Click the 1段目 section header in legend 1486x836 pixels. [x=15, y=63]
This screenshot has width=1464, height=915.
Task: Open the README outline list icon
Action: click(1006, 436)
....................
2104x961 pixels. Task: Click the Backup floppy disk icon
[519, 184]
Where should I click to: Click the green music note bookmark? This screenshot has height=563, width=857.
....................
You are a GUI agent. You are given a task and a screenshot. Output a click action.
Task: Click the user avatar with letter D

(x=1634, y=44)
....................
REQUIRED WORK:
Your task is to transcribe, with no changes, only the lines of the listing above that lie between the line holding "2104x961 pixels. Task: Click" and the line holding "Where should I", inclusive.

RESPONSE TO THE EXERCISE:
2104x961 pixels. Task: Click the Backup floppy disk icon
[519, 184]
Where should I click to: Click the green music note bookmark? This screenshot has height=563, width=857.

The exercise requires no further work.